Les ressorts de cette résistance résident autant dans la théorie ricardienne, rarement remise en cause, que dans certaines certitudes, comme l’idée que le protectionnisme serait indissolublement lié à l’appauvrissement, au nationalisme et à la guerre. On trouve là aussi un autre élément clé de la doctrine du libre-échange, celui du « doux commerce » de Montesquieu qui viendrait se substituer à la guerre.
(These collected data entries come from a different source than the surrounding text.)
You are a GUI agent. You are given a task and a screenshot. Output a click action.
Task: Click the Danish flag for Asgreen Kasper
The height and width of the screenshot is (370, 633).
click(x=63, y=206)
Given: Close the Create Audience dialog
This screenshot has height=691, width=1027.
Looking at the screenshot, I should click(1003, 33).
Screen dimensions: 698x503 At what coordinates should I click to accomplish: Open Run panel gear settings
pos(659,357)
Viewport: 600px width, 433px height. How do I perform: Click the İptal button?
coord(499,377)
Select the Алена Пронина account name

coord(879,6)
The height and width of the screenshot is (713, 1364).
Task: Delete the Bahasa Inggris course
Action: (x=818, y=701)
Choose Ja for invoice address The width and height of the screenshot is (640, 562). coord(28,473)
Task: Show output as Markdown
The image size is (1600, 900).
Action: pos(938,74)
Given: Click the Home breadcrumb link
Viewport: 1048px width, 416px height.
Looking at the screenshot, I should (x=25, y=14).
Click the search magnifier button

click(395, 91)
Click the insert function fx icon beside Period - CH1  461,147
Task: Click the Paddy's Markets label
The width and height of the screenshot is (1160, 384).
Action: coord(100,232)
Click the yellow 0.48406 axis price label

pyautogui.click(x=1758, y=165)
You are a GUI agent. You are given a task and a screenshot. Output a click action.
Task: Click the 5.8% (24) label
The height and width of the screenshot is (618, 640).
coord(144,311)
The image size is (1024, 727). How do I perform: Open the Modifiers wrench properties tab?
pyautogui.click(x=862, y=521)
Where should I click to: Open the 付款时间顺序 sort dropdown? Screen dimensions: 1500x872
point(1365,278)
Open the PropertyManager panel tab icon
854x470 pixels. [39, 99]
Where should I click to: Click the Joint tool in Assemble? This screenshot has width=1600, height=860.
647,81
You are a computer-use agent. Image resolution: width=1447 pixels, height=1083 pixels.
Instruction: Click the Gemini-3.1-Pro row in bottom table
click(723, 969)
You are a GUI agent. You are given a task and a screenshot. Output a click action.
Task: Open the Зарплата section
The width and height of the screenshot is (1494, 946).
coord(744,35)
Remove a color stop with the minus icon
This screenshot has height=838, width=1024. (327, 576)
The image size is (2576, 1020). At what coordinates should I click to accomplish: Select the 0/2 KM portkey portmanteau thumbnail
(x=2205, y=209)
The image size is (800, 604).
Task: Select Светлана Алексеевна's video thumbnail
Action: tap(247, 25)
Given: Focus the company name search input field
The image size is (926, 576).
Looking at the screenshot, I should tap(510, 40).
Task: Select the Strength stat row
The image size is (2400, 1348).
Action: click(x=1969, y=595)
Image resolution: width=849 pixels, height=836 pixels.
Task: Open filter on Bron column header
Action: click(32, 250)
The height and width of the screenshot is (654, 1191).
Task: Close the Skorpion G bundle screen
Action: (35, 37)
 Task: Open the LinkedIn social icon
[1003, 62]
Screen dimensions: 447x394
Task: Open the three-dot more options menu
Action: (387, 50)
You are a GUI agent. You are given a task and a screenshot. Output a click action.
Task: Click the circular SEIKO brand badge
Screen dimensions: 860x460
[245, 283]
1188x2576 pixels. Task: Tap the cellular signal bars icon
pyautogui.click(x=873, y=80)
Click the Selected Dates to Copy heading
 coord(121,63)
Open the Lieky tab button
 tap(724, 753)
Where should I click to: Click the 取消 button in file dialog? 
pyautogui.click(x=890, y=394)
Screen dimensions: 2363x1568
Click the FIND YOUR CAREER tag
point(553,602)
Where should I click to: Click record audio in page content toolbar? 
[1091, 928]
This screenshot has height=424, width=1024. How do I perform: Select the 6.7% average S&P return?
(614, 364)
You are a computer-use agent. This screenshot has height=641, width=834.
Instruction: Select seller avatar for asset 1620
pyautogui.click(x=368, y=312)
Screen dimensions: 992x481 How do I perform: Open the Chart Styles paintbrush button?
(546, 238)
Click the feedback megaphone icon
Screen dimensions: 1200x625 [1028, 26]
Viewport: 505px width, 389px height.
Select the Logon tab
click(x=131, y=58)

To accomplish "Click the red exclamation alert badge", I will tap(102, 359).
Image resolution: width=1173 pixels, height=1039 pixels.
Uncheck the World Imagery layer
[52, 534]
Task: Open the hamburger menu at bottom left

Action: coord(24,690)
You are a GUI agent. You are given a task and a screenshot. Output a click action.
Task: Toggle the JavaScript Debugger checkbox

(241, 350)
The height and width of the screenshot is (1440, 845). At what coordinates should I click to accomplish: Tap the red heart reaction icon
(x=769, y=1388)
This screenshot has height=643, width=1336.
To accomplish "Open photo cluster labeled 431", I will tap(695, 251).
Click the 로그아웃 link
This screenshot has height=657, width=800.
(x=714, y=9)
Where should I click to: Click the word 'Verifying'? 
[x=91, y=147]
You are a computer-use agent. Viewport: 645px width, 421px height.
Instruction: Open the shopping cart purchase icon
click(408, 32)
En réalité, le protectionnisme n’abolit pas le commerce, et la période qui précède la Première Guerre mondiale a été à la fois une période de protectionnisme, d’interdépendance croissante et… de montée vers la guerre. (...)
Faux débats, vrais enjeux
En réalité, libre-échange et protectionnisme semblent surtout être les deux faces d’une même réalité, celle des soubresauts de la production de valeur dans le capitalisme. Parfois, il est avantageux pour les capitalistes de défendre le libre-échange ; parfois, ils se font davantage les partisans du protectionnisme. Et c’est bien ce que le caractère simpliste de la théorie ricardienne ne peut saisir. Ce que fait vraiment le libre-échange, et pourquoi il faut s’en méfier (...)
À cela s’ajoute le conflit interne incessant entre les secteurs. Certains demandent de la protection pour éviter de disparaître, d’autres de l’ouverture pour profiter de la spécialisation. Ces lignes de front sont changeantes. Longtemps, le secteur agricole a défendu, dans une logique ricardienne, le libre-échange. Il en est à présent victime et demande des protections. (...)
Chacun tente alors de tirer vers soi les citoyens en prétendant que l’intérêt du capital est le leur. Pour cela, on utilise souvent la séparation entre producteur et consommateur.
Ce débat ressemble beaucoup à celui sur la concurrence sur les marchés intérieurs. Régulièrement, on réclame plus de concurrence pour régler les maux de l’économie. Mais on oublie ses effets pervers, notamment sur l’emploi et les salaires, et on oublie aussi que ce sont les phases de concurrence qui produisent les phases de concentration. (...)
si le protectionnisme peut permettre de protéger des secteurs moins compétitifs ou menacés, il ne règle pas la question centrale, qui est bien celle de la finalité de la production et des moyens de répondre aux besoins sociaux.
Ni le libre-échange ni le protectionnisme ne sont réellement capables de répondre à ces défis. (...)
Dès lors, il semble urgent de sortir de l’illusion de la possibilité d’« améliorer » le libre-échange, mais aussi de celle voulant « protéger » l’existant par les droits de douane. Sous la pression des conséquences de la mondialisation comme de celles de la crise, la priorité doit être à l’organisation de la production en réponse aux besoins. Sans doute faut-il revenir à une vision du commerce international guidée non pas par la rentabilité mais par cette exigence.